Demonstration of and future perspective on scaling ultrafast-laser-ablation microstructuring of Li-ion Battery electrodes to roll-to-roll production and large-format cells

Abstract

This work demonstrates integration of an ultrafast laser onto a roll-to-roll machine in order to create electrodes with a 3D architecture at scale. Both sides of a 700 m long double-sided graphite anode was microstructured and used to construct 27 Ah prismatic cells. The electrode was ablated with a novel hybrid-microstructure composed of both hexagonally arranged pores for enhanced rate performance and channels for fast electrolyte wetting. Subsequently, this anode and an unablated baseline anode are paired with an NMC111 cathode and manufactured into 27 Ah prismatic cells. The laser ablated cells were compared to their non-ablated counterparts, and demonstrated a reduction in soaking time of at least 60%, an improvement in fast charge capability with > 30% more capacity accepted during 6C charging, and an extension of cycle life of >20% during 0.5C cycling. Further, a perspective is provided on scaling ultrafast laser ablation of battery electrodes to industrial throughputs. Additionally, lessons learned from this pilot-scale demonstration are provided in regards to optical architecture, debris removal, and system control. A technoeconomic analysis is used to demonstrate that laser ablation can be integrated into existing electrode manufacturing facilities with only ≈$1.3/kWh increase (≈2%) in manufacturing cost. Preemptive electrode design for laser ablation is discussed as a further method for enhancing performance.
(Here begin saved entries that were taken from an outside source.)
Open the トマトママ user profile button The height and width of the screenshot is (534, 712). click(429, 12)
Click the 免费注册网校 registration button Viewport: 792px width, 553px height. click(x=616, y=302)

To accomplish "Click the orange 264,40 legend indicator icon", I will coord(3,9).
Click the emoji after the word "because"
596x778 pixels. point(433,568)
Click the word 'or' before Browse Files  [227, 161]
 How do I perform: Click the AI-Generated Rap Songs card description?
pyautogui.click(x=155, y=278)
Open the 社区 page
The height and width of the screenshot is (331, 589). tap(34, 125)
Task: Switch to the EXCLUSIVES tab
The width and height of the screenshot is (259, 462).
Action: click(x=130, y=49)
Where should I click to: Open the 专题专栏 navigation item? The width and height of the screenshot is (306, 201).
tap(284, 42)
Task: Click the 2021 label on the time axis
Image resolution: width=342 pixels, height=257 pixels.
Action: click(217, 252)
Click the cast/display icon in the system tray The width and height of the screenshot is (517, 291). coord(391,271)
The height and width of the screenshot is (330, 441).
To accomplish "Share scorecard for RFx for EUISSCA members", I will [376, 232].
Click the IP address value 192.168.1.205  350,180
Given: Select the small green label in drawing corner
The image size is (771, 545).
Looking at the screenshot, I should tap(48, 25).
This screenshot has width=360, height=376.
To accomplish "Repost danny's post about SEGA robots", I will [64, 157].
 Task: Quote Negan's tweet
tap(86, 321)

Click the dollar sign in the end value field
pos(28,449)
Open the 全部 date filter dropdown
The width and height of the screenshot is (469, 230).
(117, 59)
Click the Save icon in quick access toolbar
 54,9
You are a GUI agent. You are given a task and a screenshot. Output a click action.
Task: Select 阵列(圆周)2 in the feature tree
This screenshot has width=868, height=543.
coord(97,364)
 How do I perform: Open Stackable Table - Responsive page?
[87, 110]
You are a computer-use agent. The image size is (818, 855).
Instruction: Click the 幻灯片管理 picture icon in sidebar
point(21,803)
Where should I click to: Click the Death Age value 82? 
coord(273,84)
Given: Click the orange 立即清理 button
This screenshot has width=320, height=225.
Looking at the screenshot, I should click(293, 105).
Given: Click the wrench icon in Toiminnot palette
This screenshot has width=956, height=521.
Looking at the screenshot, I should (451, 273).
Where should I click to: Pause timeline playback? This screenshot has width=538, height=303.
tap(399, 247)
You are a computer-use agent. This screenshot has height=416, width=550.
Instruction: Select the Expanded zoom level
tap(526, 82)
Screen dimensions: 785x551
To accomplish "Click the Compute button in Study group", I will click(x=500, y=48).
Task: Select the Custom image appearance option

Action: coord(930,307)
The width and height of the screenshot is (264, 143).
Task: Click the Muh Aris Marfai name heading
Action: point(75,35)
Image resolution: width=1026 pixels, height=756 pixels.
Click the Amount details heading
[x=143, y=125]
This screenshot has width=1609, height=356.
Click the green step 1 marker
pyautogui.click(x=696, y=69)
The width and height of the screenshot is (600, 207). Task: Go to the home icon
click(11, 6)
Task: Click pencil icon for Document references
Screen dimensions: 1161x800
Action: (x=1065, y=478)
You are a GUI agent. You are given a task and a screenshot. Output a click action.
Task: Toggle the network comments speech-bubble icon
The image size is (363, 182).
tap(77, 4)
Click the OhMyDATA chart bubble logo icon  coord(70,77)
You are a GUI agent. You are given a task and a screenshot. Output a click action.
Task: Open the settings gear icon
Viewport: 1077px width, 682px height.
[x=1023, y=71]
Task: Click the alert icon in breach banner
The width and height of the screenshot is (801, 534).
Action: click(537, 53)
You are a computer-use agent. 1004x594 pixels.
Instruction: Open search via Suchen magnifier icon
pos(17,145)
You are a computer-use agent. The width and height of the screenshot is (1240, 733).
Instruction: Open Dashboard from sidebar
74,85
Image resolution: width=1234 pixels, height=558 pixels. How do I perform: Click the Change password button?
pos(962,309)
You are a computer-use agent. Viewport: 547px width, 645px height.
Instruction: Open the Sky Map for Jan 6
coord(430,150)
Finally, an analysis of available laser systems and beam-scanning architectures is used to determine design requirements to scale process throughput to a state-of-the-art speed of 50 m min^-1 This analysis demonstrates that laser-ablating Li-ion battery electrodes has multiple benefits to manufacturing and battery performance, that the technology already exists to achieve high-laser ablation throughputs, and that integrating ultrafast laser ablation to electrode manufacturing will not create a processing bottleneck.